Reference substance (positive control):

not required

Duration:

96 h

Dose descriptor:

LL50

Effect conc.:

> 100 mg/L

Nominal / measured:

nominal

Conc. based on:

test mat.

Basis for effect:

mortality (fish)

Remarks on result:

other:

Remarks:

based on nominal loading rate WAF

Duration:

96 h

Dose descriptor:

NOELR

Effect conc.:

>= 100 mg/L

Nominal / measured:

nominal

Conc. based on:

test mat.

Basis for effect:

mortality (fish)

Remarks on result:

other:

Remarks:

based on nominal loading rate WAF

Details on results:

- Behavioural abnormalities: No, there were no clinical signs observed in the fish at any of the concentrations during the experiment.
- Observations on body length and weight: There was no considerable difference observed concerning body weights between the groups.

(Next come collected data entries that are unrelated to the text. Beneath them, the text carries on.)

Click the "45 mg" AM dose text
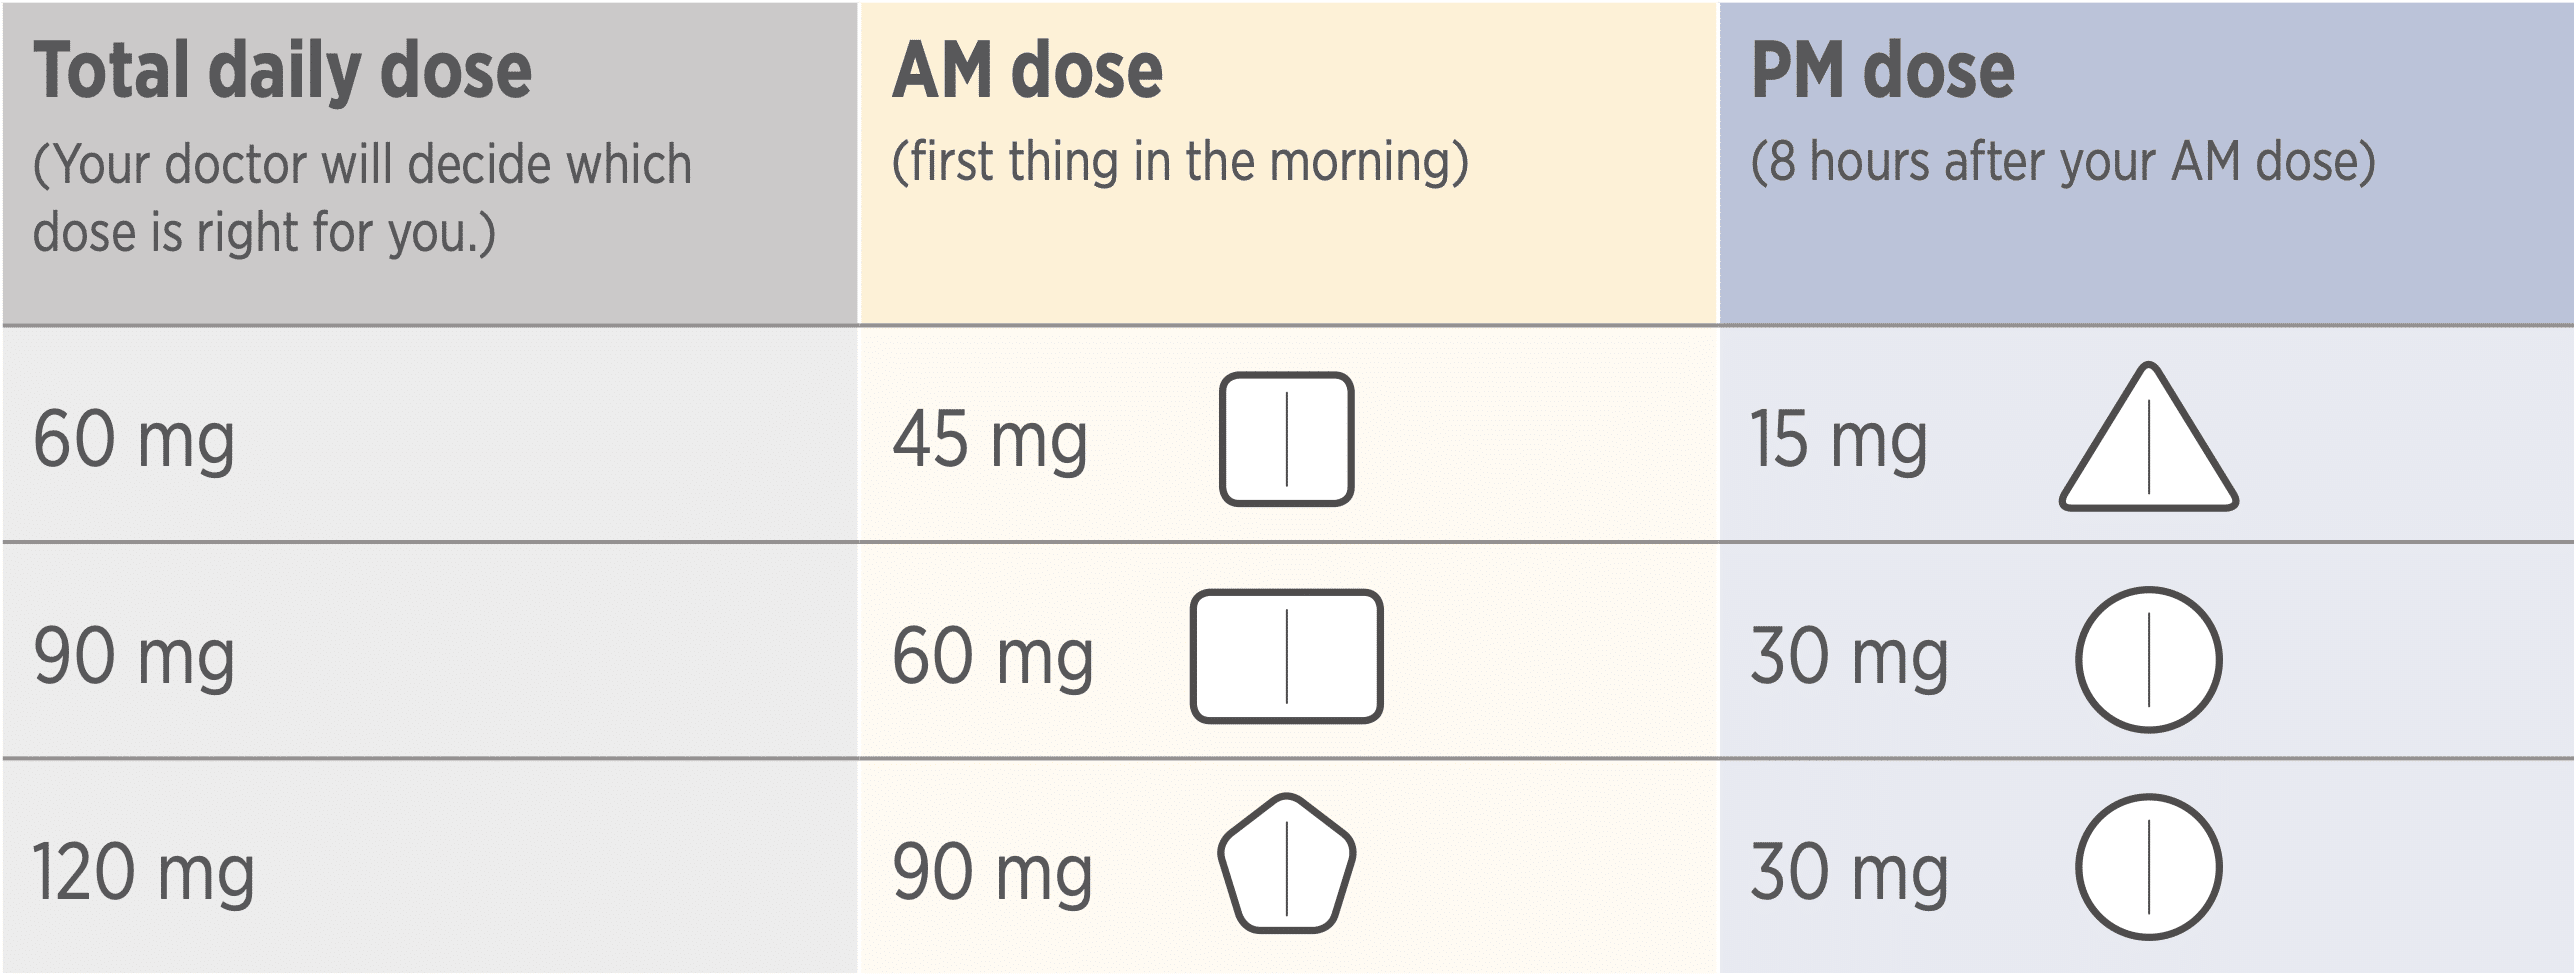Image resolution: width=2574 pixels, height=974 pixels. point(989,440)
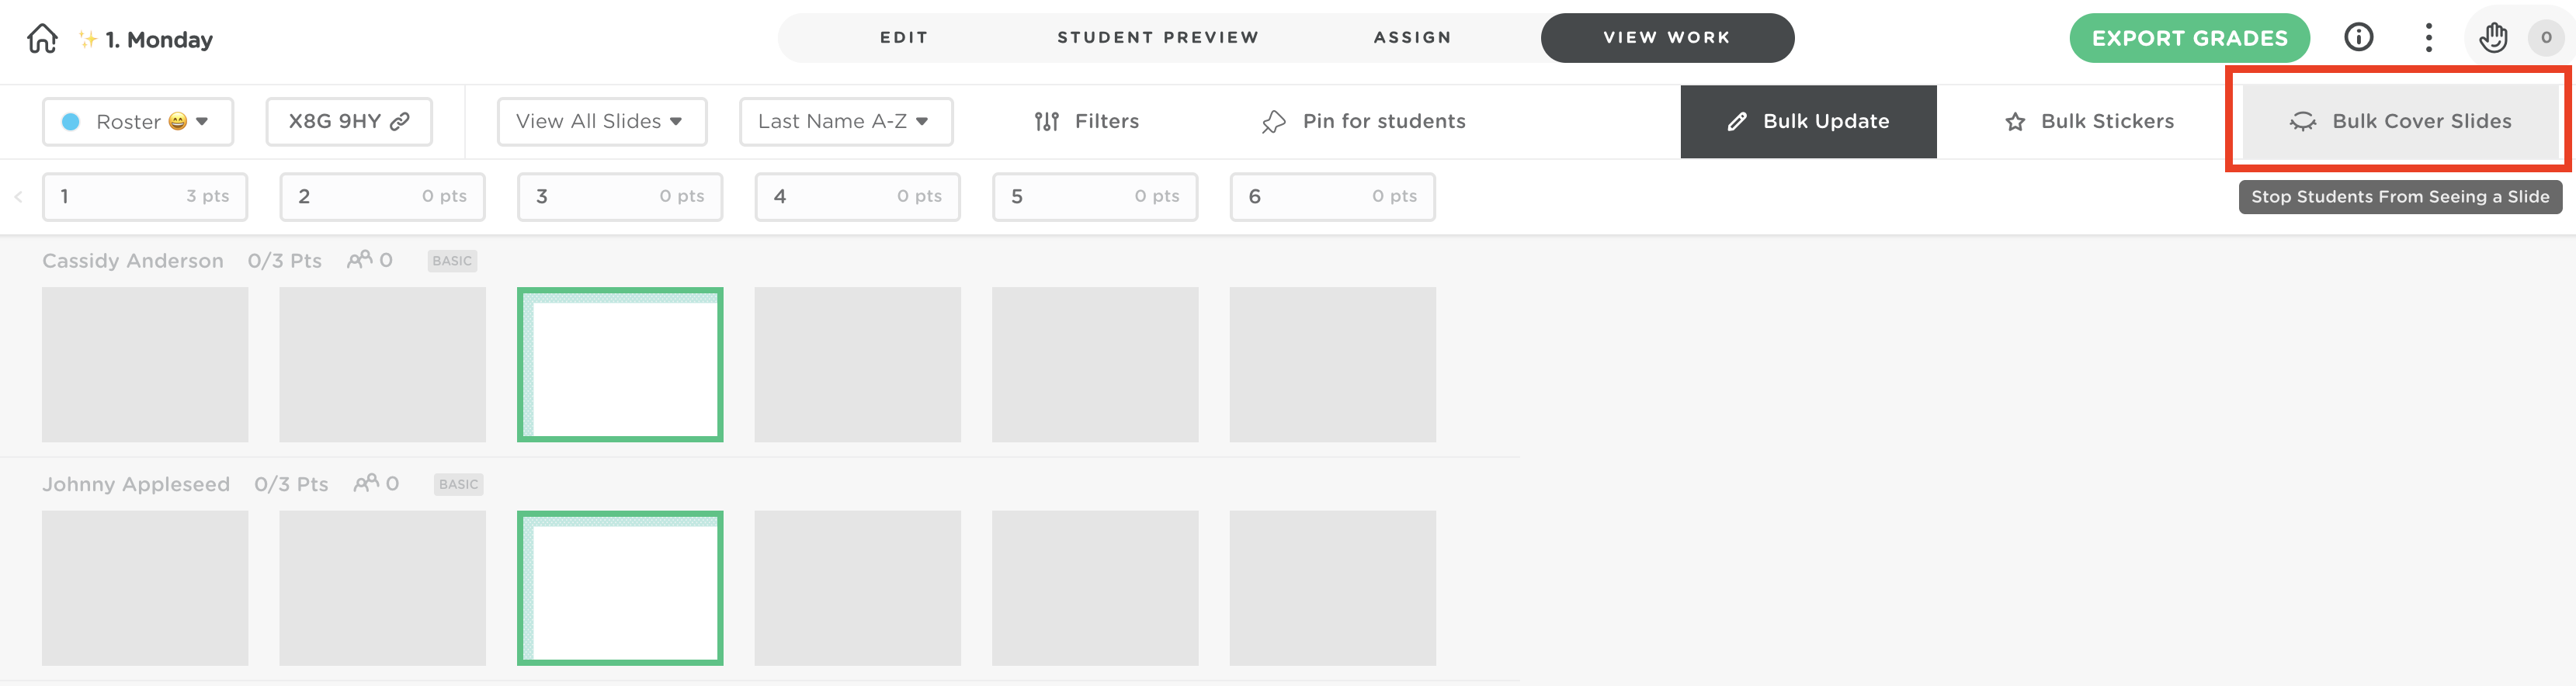
Task: Select the slide 1 column header with 3 pts
Action: coord(145,196)
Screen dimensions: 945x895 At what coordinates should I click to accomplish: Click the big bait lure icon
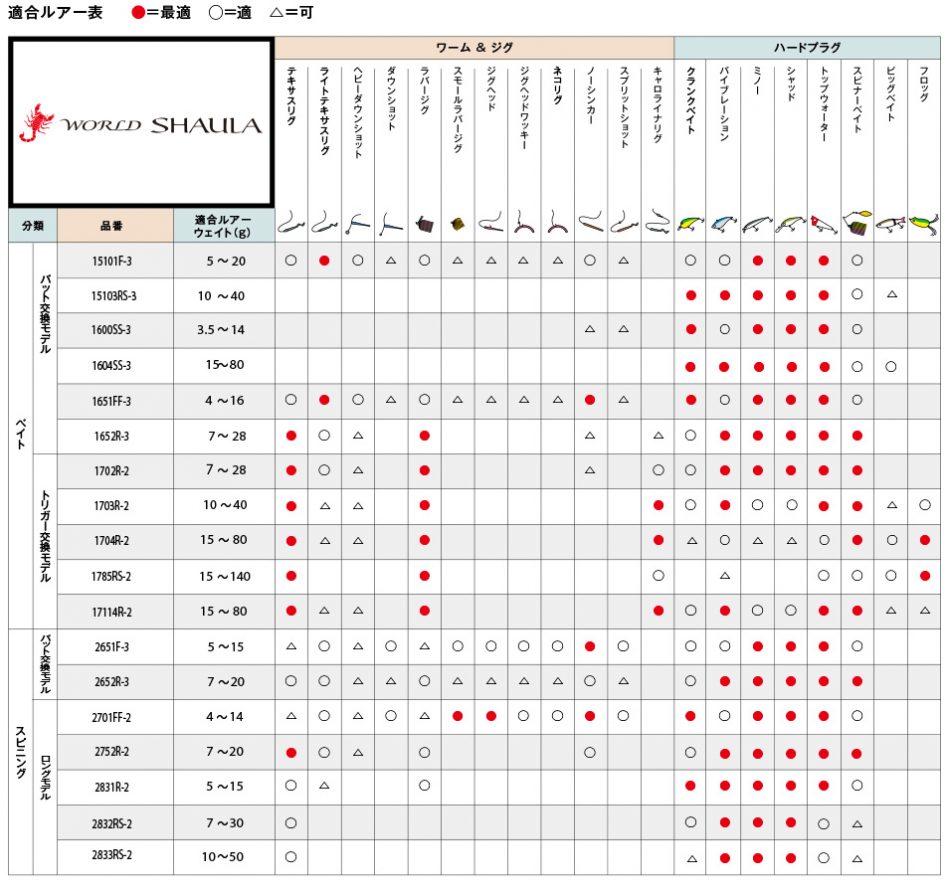[x=890, y=224]
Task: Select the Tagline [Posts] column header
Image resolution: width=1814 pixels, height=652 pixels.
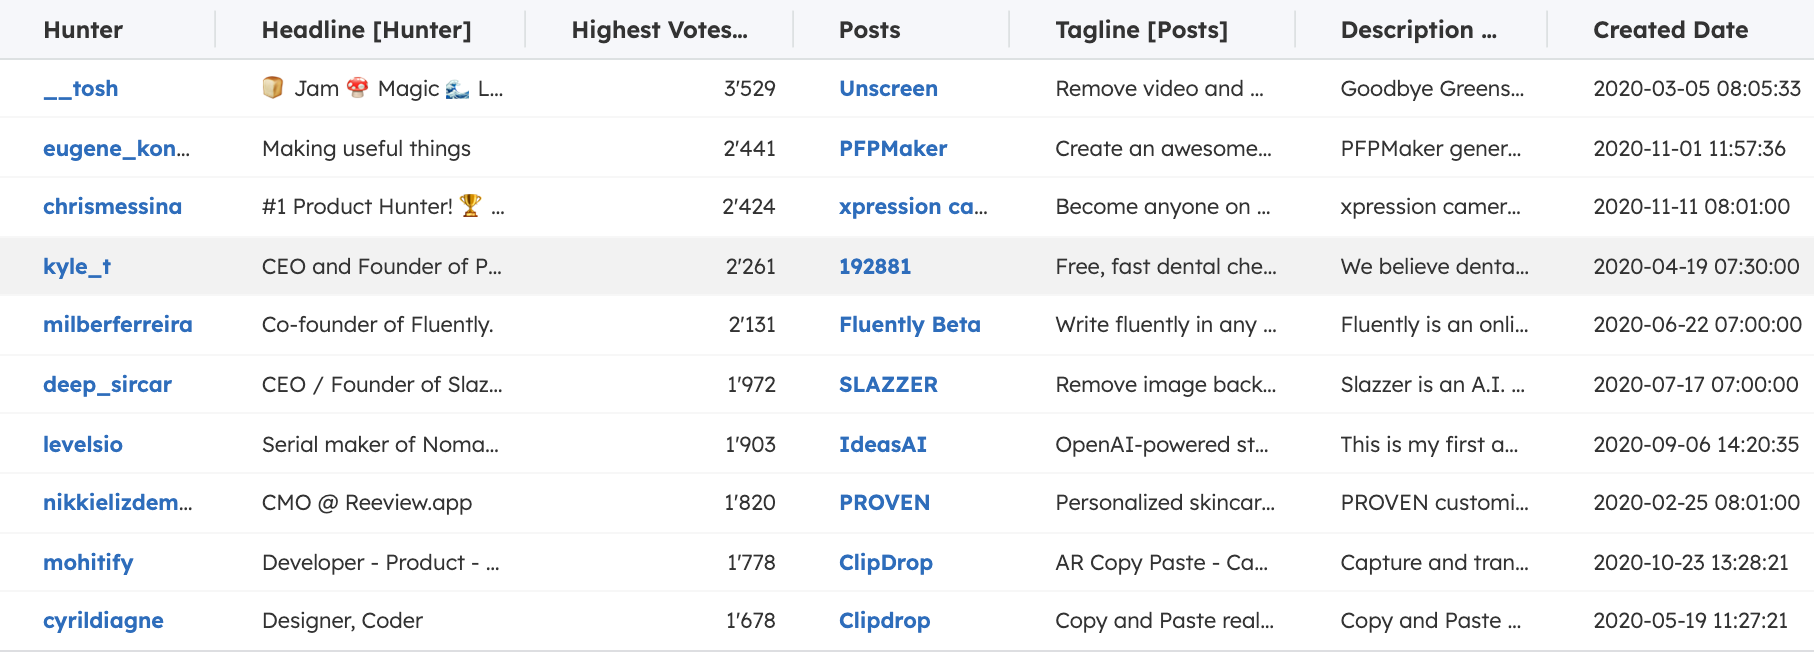Action: pos(1141,30)
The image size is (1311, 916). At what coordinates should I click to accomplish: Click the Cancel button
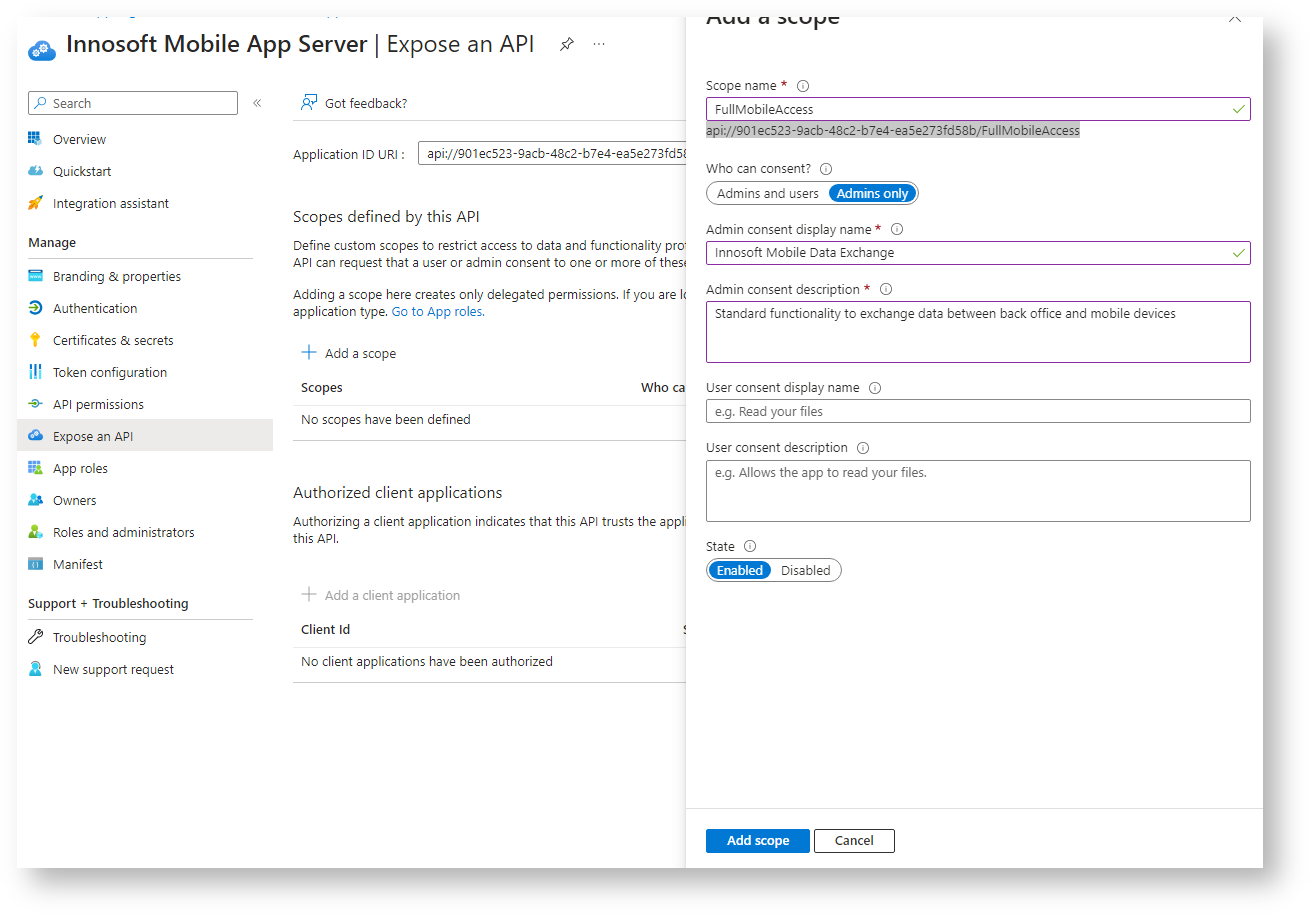click(x=854, y=841)
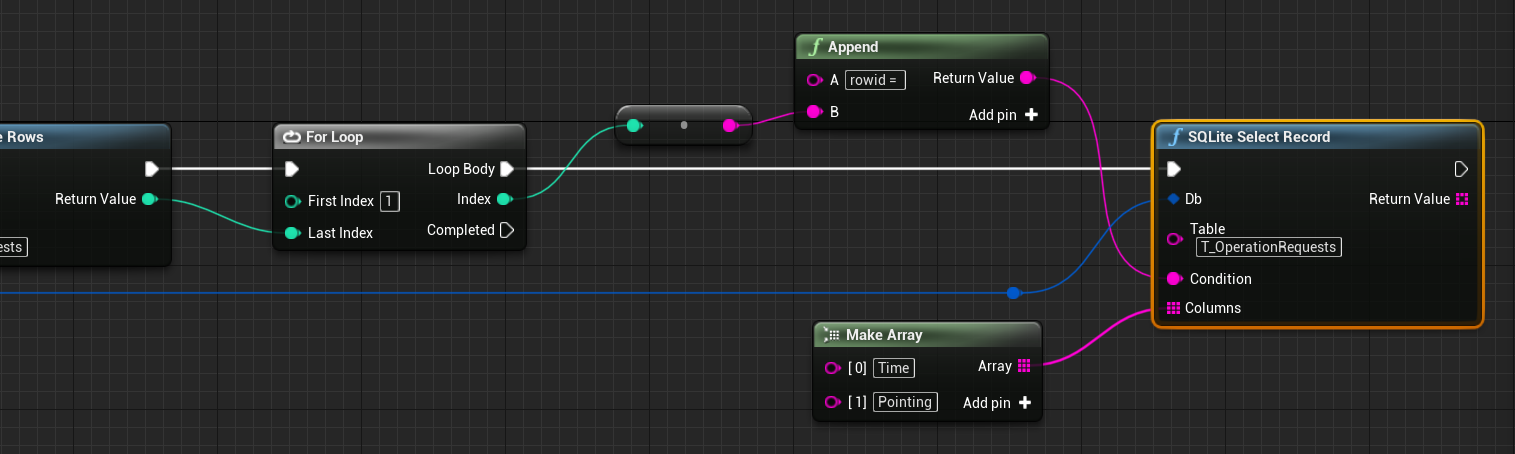1515x454 pixels.
Task: Click the Append B input pin
Action: click(814, 112)
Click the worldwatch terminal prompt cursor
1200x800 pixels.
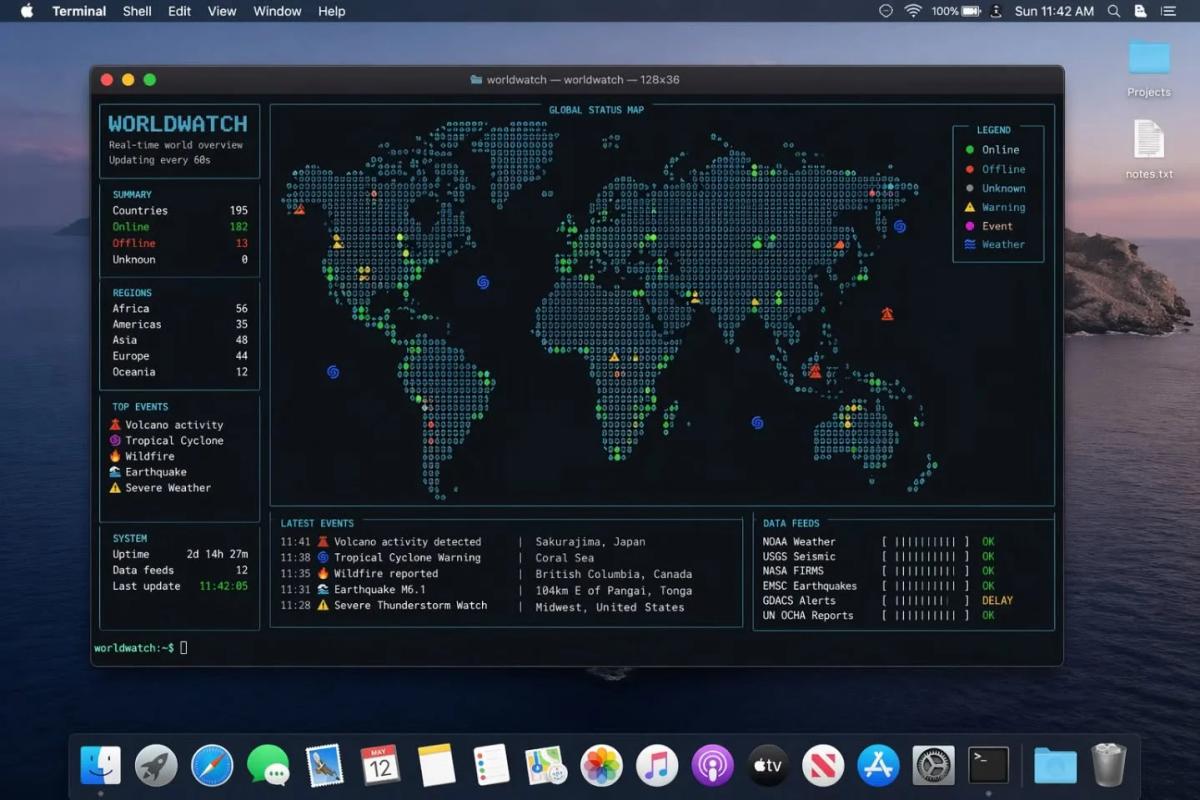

Reported statistics and error estimates:

No statistical analysis was performed because of the lack of toxic effects.

Sublethal observations / clinical signs:

Table 1: Calculation of exposure concentrations

Nominal Loading rate WAFs (mg/L)	Measured concentrations 1st renewal period (mg/L)		Measured concentrations 2nd renewal period (mg/L)
	start	end	start	end
Control	<LOQ*	<LOQ*	<LOQ*	<LOQ*
100.0	<LOQ*	<LOQ*	<LOQ*	<LOQ*

*0.038 mg/L sample concentration (counting with 50x enrichment and 1.05x dilution during the sample preparation)

 

Table 2: Cummulative mortality data of danio rerio

Nominal Loading rate WAF mg/L	Total number of animals	Cummulative mortality of fish
		3 h	6 h	24 h	48 h	72 h	96 h
Control	7	0	0	0	0	0	0
100	7	0	0	0	0	0	0

 

Table 3: Measured and calculated data of bodyweight

Test Group	Measured weight of 7 fish (g)	Calculated mean weight of 1 fish (g)	Loading of testing aquarium (g fish/L testing liquid)
Control	1.79	0.26	0.36
100.0 mg/L nominal loading rate	1.90	0.27	0.38

 

Table 4: Body length of test fish at mortality or at the end of the test

Loading rate WAF (mg/L)	Body length [cm]
Nominal
Control	2.5	2.7	2.6	2.6	2.7	2.5	2.6
100.0	2.6	2.7	2.5	2.6	2.4	2.7	2.6

 

Table 5: Validity criteria

Criterion from the guideline	Outcome	Validity criterion fulfilled
The mortality in the control(s) should not exceed 10% (or one fish if less than ten are used) at the end of the test	0%	Yes
The dissolved oxygen concentration must have been at least 60 per cent of the air saturation value throughout the test	72 – 100% air saturation throughout the test	Yes
There must be evidence that the concentration of the substance being tested has been satisfactorily maintained, and preferably it should be at least 80 per cent of the nominal concentration throughout the test. If the deviation from the nominal concentration is greater than 20 per cent, results should be based on the measured concentration.	The results were based on nominal concentrations, measured concentrations were below the limit of quantitation in this study	No

 

Validity criteria fulfilled:

no

Remarks:

See Table 5 at "any other information on results incl. tables".